**What to work on**
**1)** In the assembler change log, why was a new .line directive added along with .rept support? Answer in one to three sentences.
**2)** Copy the part of the assembler change log starting at "Peter Johnson [Thu, 3 Nov 2005 04:38:21" and ending at "Add warning class.".
**3)** Carry on the assembler change log from the point where it stops.
___ Passage shown ___
Peter Johnson [Thu, 3 Nov 2005 05:29:42 +0000 (05:29 -0000)]
Handle instruction and prefix identifiers properly when used in other
places in GAS input. Do this by adding a tokenizer state that turns off
insn and prefix generation when inside an instruction or directive, AND
adding a special case for labels.
* gas-parser.h (state): Add INSTDIR.
* gas-token.re: Switch state back to INITIAL on ';' or newline; set state
when entering instruction or directive, add special case for labels.
* gas-bison.y: Remove non-working attempt at translating INSN and PREFIX
into string token; add special case for LABEL identifiers (generated from
special case for labels in tokenizer).
Peter Johnson [Thu, 3 Nov 2005 04:38:21 +0000 (04:38 -0000)]
* symrec.c (symrec_define): Don't error if a symbol is declared common and
then defined, and warn instead of error if a symbol is declared global and
then defined.
Peter Johnson [Thu, 3 Nov 2005 03:49:10 +0000 (03:49 -0000)]
Add warning class (YASM_WARN_UNINIT_CONTENTS) to turn off the
"uninitialized data in code/data section: zeroing" warning. This can now
be turned off using -Wno-uninit-contents on the command line.
* errwarn.h (yasm_warn_class): Add warning class.
* errwarn.c (yasm_errwarn_initialize): Default it to enabled.
* yasm.c (opt_warning_handler): Add as option.
* xdf-objfmt.c, elf-objfmt.c, bin-objfmt.c, coff-objfmt.c: Change warning
class for this warning.
Peter Johnson [Wed, 2 Nov 2005 08:24:19 +0000 (08:24 -0000)]
Add support for single-level GAS .rept directive. Nested .rept's are not
allowed at the moment. The implementation works mostly like a preproc; it
copies source lines and replays them to the lexer. A new .line directive
was added to fix up line numbers for errors and warnings.
* gas-parser.h (yasm_parser_gas): Add rept structure storage.
(gas_rept): New data structure for .rept state.
(gas_rept_line): Data structure to store source lines within .rept block.
* gas-parser.c: Initialize rept to NULL and check for unclosed rept.
* gas-bison.y: Add support for .line, .rept, and .endr directives. The
DIR_REPT handler just creates the rept structure, and the DIR_ENDR handler
just errors (.endr without .rept). All the real work is done in the lexer.
___ Items ___
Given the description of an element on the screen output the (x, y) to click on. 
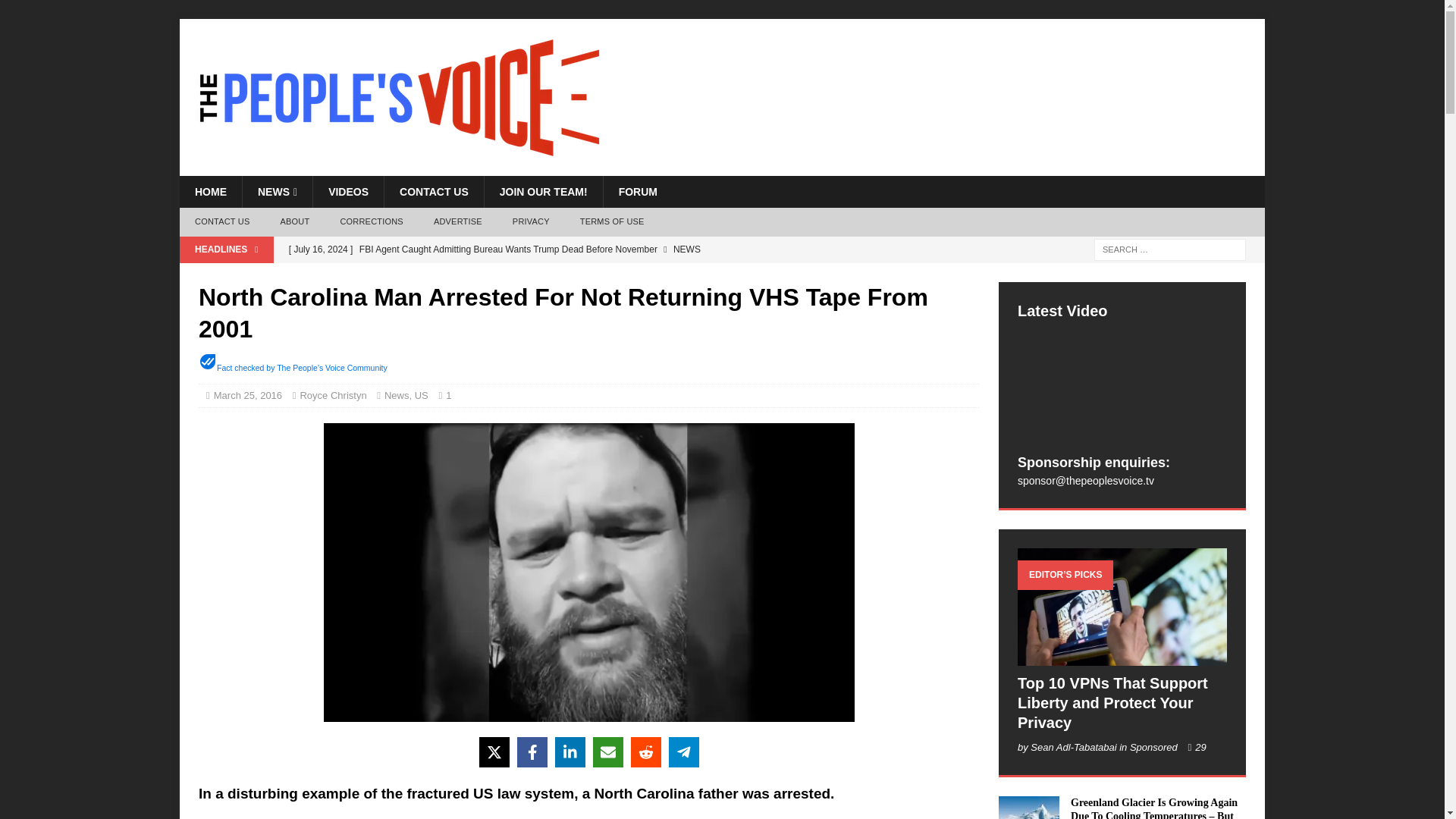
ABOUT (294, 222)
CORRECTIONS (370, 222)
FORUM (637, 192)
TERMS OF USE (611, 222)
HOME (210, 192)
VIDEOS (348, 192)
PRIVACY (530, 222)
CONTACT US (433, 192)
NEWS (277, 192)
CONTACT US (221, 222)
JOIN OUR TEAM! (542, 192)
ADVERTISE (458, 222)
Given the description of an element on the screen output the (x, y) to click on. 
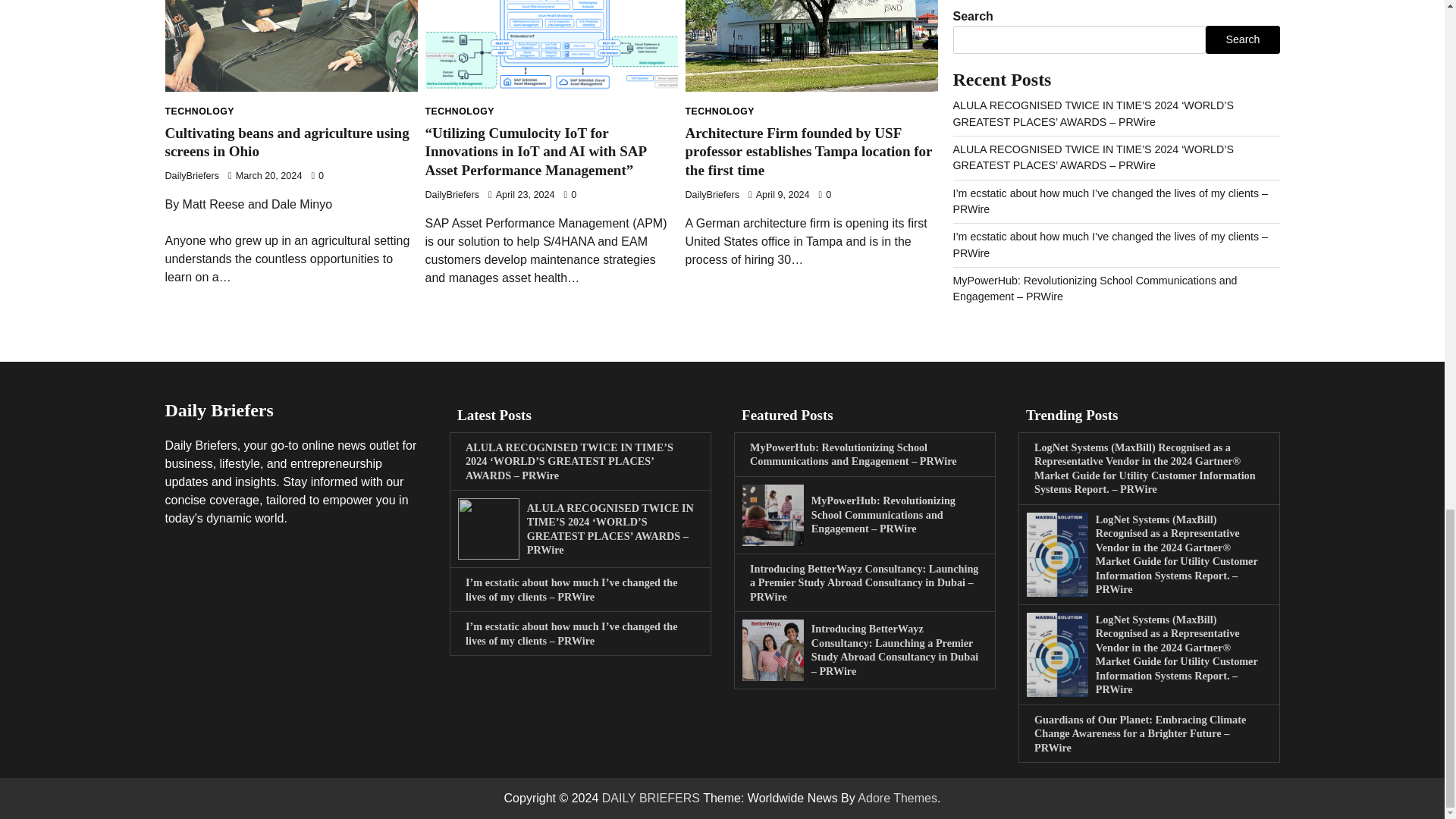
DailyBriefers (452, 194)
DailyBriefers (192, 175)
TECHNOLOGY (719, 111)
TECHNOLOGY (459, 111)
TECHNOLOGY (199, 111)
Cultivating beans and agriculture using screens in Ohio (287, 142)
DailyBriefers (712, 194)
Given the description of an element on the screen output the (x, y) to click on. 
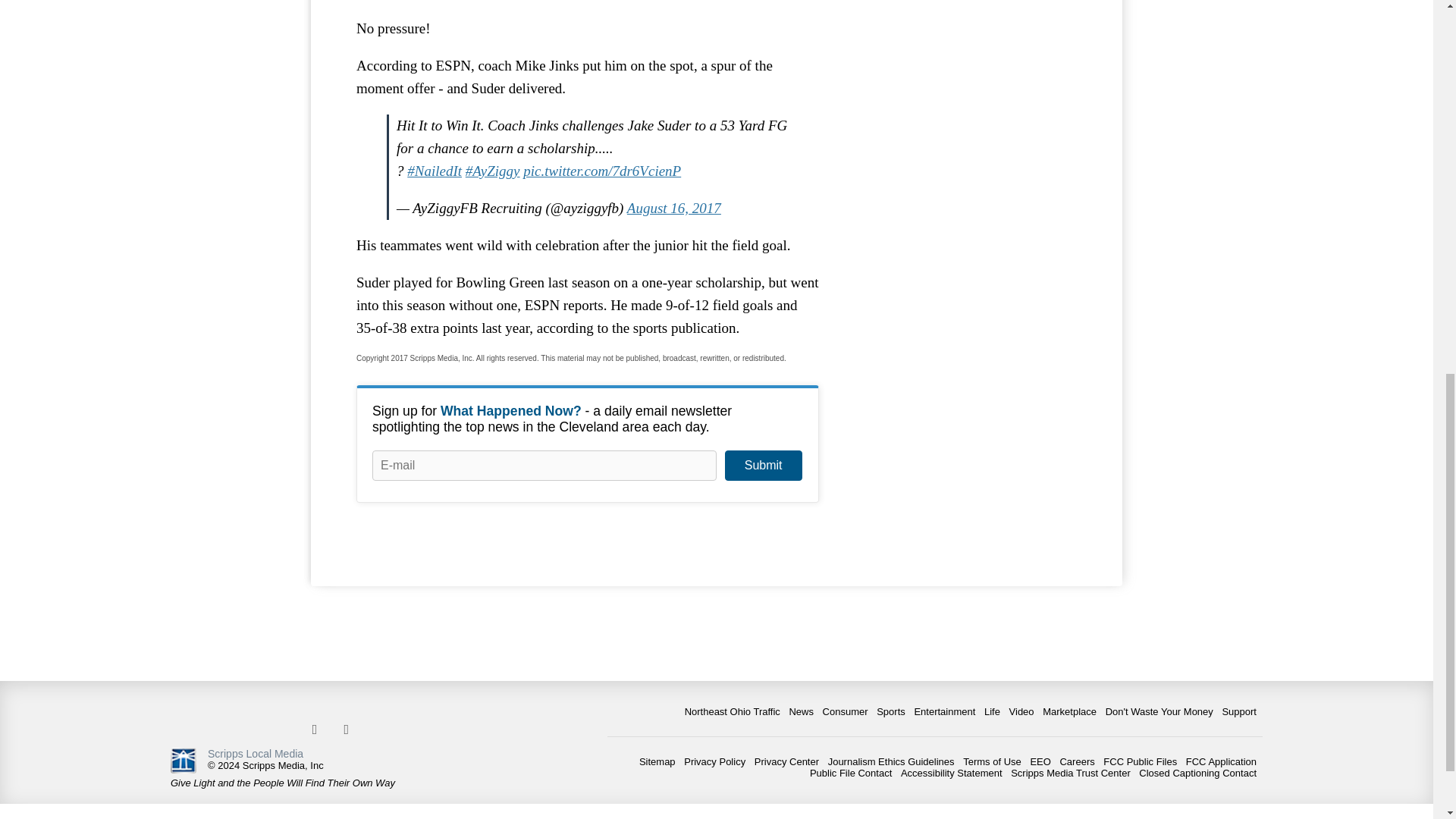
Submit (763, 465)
___
**Answers in order**
**1)** The .line directive was added to fix up line numbers for errors and warnings. This was needed because the .rept implementation works mostly like a preproc: it copies source lines and replays them to the lexer.

**2)**
Peter Johnson [Thu, 3 Nov 2005 04:38:21 +0000 (04:38 -0000)]
* symrec.c (symrec_define): Don't error if a symbol is declared common and
then defined, and warn instead of error if a symbol is declared global and
then defined.
Peter Johnson [Thu, 3 Nov 2005 03:49:10 +0000 (03:49 -0000)]
Add warning class (YASM_WARN_UNINIT_CONTENTS) to turn off the
"uninitialized data in code/data section: zeroing" warning. This can now
be turned off using -Wno-uninit-contents on the command line.
* errwarn.h (yasm_warn_class): Add warning class.

**3)**
* gas-token.re (rept_input): Replays captured .rept block source lines back
to fill().
(fill): Call rept_input() instead of yasm_preproc_input() if expanding a
rept block.
(gas_parser_lex): Capture source lines and store into rept data structures.
Peter Johnson [Tue, 1 Nov 2005 08:26:19 +0000 (08:26 -0000)]
Fix the use of ELF type/size directives with local variables.
* elf.h (elf_symtab_entry): Add in_table flag.
(elf_sym_in_table): New.
* elf.c (elf_symtab_entry_create): Initialize in_table to 0.
(elf_symtab_append_entry, elf_symtab_insert_local_sym): Set flag to 1.
* elf.c (elf_symtab_insert_local_sym): Don't create the entry here, instead
take it as a parameter.
* elf-objfmt.c (elf_objfmt_symtab_append): Only add if not in table by
checking new in_table flag.
(elf_objfmt_append_local_sym): Likewise, and pull some of the logic from
the old elf_symtab_insert_local_sym function to do it.
(elf_objfmt_directive): Don't append to ELF symbol table here, as we don't
know yet if the variable is global or local.
Peter Johnson [Tue, 1 Nov 2005 04:48:15 +0000 (04:48 -0000)]
* elf.c (elf_symtab_create): Default type to STT_NOTYPE.
* elf-objfmt.c (elf_objfmt_append_local_sym, elf_objfmt_extern_declare)
(elf_objfmt_global_declare, elf_objfmt_common_declare)
(elf_objfmt_directive): Only override if actually required.
Peter Johnson [Tue, 1 Nov 2005 04:23:54 +0000 (04:23 -0000)]
* elf-objfmt.c (elf_objfmt_symtab_append): Don't append symbol a second
time if it already has associated data. This keeps global followed by
extern from generating duplicate symbol table entries.
Peter Johnson [Tue, 1 Nov 2005 03:57:42 +0000 (03:57 -0000)]
Fix implementation of r1298 and fixup testcases.
* gas-bison.y (gas_get_section, gas_switch_section): Add parameter builtin
to indicate gas flags should not be generated.
Peter Johnson [Tue, 1 Nov 2005 03:37:44 +0000 (03:37 -0000)]
Fix linker errors with GAS parser directives .data/.text/etc.
* gas-bison.y (gas_get_section): Don't create empty gas flags unless type
is also specified. This fixes .data/.text/etc section flags.
* elf-objfmt.c (elf_objfmt_section_switch): Add default flags for .comment
section; this is needed so the above change doesn't break .ident.
Peter Johnson [Wed, 26 Oct 2005 03:22:44 +0000 (03:22 -0000)]
Enhance builtin bytecode_data to support embedded NULs in character strings.
While NASM doesn't allow this, GAS does.
While we're here, greatly clean up GAS data bytecode creation by no longer
building intermediate valparam list.
* bytecode.h (yasm_dv_create_string): Add length parameter.
(yasm_bc_create_data): Add append_zero parameter for new ability to append
a single ero byte after each data value. This is used by the GAS .asciz
directive.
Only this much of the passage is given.